Ne revenons pas sur les mesures baroques qui ont été prises par le ministère de la Culture lorsqu'il a supprimé du même coup l'aide (terme impropre qui donnait à croire que le cinéma bénéficiait de subventions, alors qu'il s'agissait seulement de facilités de financement stimulantes), et la prime à la qualité accordée a posteriori, prime grâce à laquelle des efforts fructueux avaient été tentés dans le sens d'un meilleur cinéma.
Résultat : 20 millions de spectateurs perdus depuis 1958. Augmentation du prix des places de l'ordre de 5 % environ. Volume de travail en baisse vertigineuse. Onze films français mis en chantier pendant les cinq premiers mois de 1962, contre trente et un pendant la même période en 1960. Multiplication des coproductions, des combinaisons internationales hétéroclites d'où naissent des films comme « L'Amour à vingt ans » où, en cherchant à accumuler toutes les recettes d'un succès de plus en plus problématique, on les annule l'une par l'autre.
Les films à sketches ont marché ? Faisons des sketches.

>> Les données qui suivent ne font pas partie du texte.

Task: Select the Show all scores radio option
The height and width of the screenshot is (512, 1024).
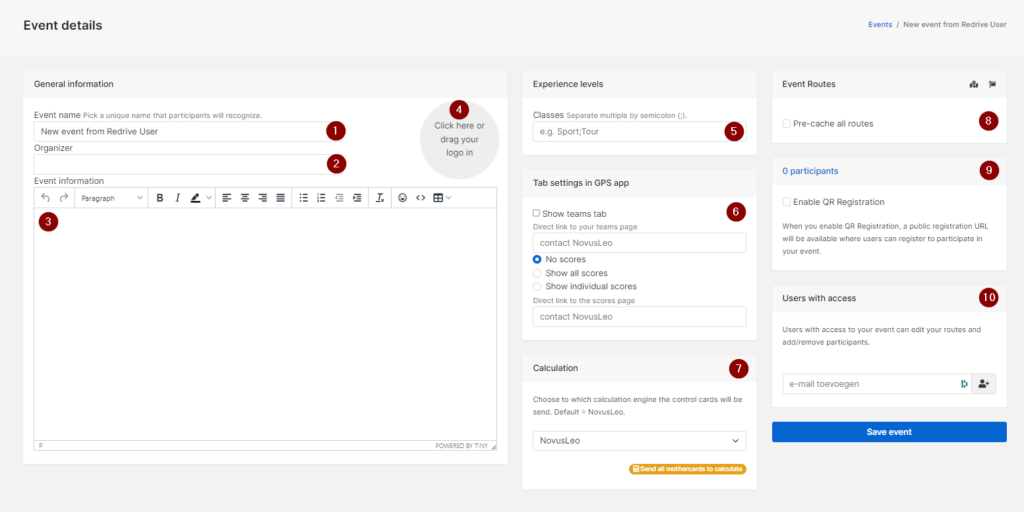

La jeunesse est à la mode ? Parlons des jeunes. Les femmes ne s'intéressent qu'aux histoires d'amour ? Parlons d'amour. Un certain public est sensible au ton de Truffaut et à celui de Wajda ? Engageons-les et nous aurons ce public aussi. Additionnons enfin les Français, les Italiens, les Japonais, les Allemands, les Polonais. Et ce sera un succès international.
Résultat : cette addition s'est transformée en division.
La situation du cinéma français n'est pas sans remède. Il est riche de talents et d'entrepreneurs épris de leur métier. Encore faut-il que ces remèdes soient cherchés par les différentes organisations professionnelles avec bonne foi, et par l'Etat avec réalisme, en définissant la hiérarchie des objectifs visés.
Du cinéma de prestige ? Ou de recettes ? Du travail pour tous ? De nouvelles couches de spectateurs attirées dans les salles ? Du cinéma pionnier ? Dans la forme ou dans le fond ? Là aussi, nous sommes en pleine confusion et... Mais voilà déjà un bien long discours. De la mystification qui entoure le nouveau cinéma, nous parlerons une autre fois.
En attendant, deux mots pour vous conseiller d'aller voir, si vous êtes à Paris, « Vainqueurs et vaincus », de Tore Sjoberg, la suite de « Mein Kampf ». Montage de documents allemands tournés et projetés au cours du procès de Nuremberg. C'est de loin, en dépit de quelques erreurs factuelles, ce que j'ai vu de meilleur dans le genre.